* Kutipan Bacaan *
■ ■ ■ ■ ■ ■ ■

Selamat Datang

Selamat Datang di Blog Ini Tempat Anda Berbagi Informasi.
Anda bisa Mengambil Data yang ada selagi Mencamtumkan Tempat Pengambilan.

Jumat, 12 November 2010

Artikel di Ranah Minang

Pudarnya Musyawarah Mufakat
bagi Masyarakat Adat Minang
Oleh: Adlan Sanur Th, M.Ag
(Dosen dan Staf P3M STAIN Bukittinggi)

Pada zaman sekarang, banyak lembaga-lembaga yang ada seperti LSM, Ormas, Perguruan Tinggi termasuk pemerintah membuat rencana kerja, program atau kegiatan untuk masyarakat sendiri saja tanpa meminta pendapat dari masyarakat. Akibatnya rencana kerja program atau kegiatan itu tidak didukung oleh masyarakat desa atau nagari tempat dilakukannya program kerja, program atau kegiatan tersebut sehingga jadilah kegiatan itu berjalan seperti air yang mengalir di sungai tanpa ada menimbulkan kesan terhadap batu yang dilaluinya. Tanpa pernah mengajak partisipasi dan peran serta dari masyarakat akan maksud dan tujuan kegiatan tersebut. Ternyata asas musyawarah mufakat ini tidak hanya hilang atau tidak muncul dari masyarakat namun bagi masyarakat adatpun sudah mulai terkikis. Kegiatan bersama yang disebut dengan need assessment (membuat kegiatan dengan melibatkan masyarakat dan berdasarkan tingkat kebutuhan masyarakat) hanyalah semboyan belaka saja.

■ ■ ■ ■ ■ ■ ■

* Data yang Diberikan *

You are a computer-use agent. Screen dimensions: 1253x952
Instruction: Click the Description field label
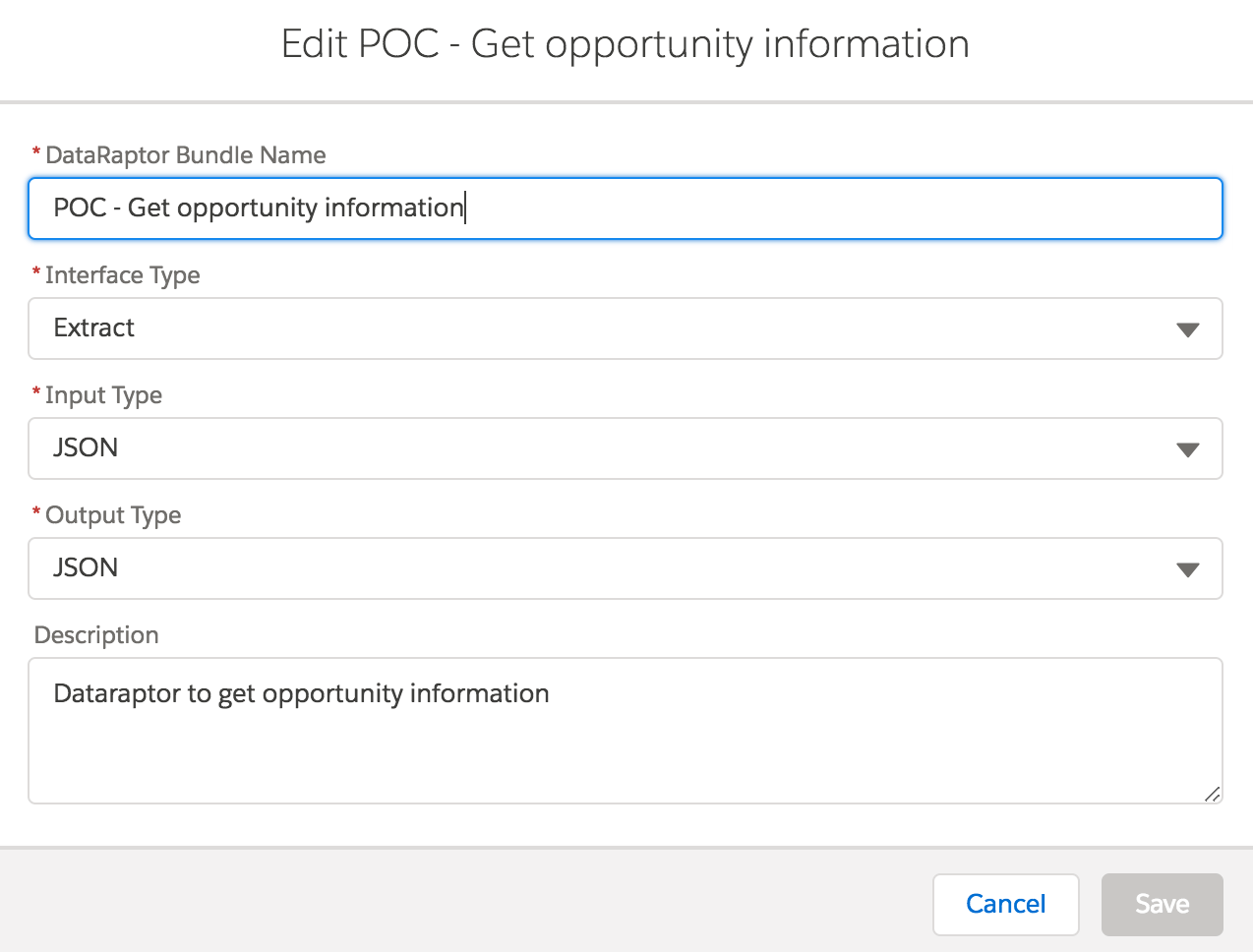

■ ■ ■ ■ ■ ■ ■

* Soal Latihan *
1. Alihkan kalimat berikut dari bacaan tentang musyawarah mufakat ke dalam bahasa Inggris: "Ternyata asas musyawarah mufakat ini tidak hanya hilang atau tidak muncul dari masyarakat namun bagi masyarakat adatpun sudah mulai terkikis."
2. Tuliskan satu paragraf lanjutan bacaan tentang pudarnya musyawarah mufakat pada masyarakat adat Minang, dimulai setelah kalimat terakhirnya.
Daftar tersebut tidak diperlukan untuk mengerjakan soal.

* Jawaban Setiap Soal *
1. It turns out that this principle of deliberation and consensus has not only disappeared from, or failed to emerge in, society, but has also begun to erode even among customary communities.

2.
Mengapa demikian, karena setiap kegiatan proyekkah namanya, kegiatan, program kerja itu ada uangnya. Kalau dulu, tidak ada uang, jadi harus bekerja dengan tenaga dan dukungan masyarakat semua. Kalau mau mengadakan kegiatan harus mengadakan musyawarah dulu untuk sepakat, di mana lokasinya, apakah masyarakat memang membutuhkan, siapa pelaksananya, bagaimana bentuknya, tidak perlu dibeli ini itu cukup swadaya masyarakat saja, kapan goro bersama untuk persiapan kegiatan, pasca kegiatan bagaimana rencana tindak lajut dan sekian banyak tetek bengek ide dan pendapat yang berkembang. Bahkan mereka perlu juga minta nasehat atau petunjuk dari yang tua-tua dulu sebelum melakukan kegiatan semacam do’a restulah baru kegiatan tersebut dilakukan atau dilaksanakan.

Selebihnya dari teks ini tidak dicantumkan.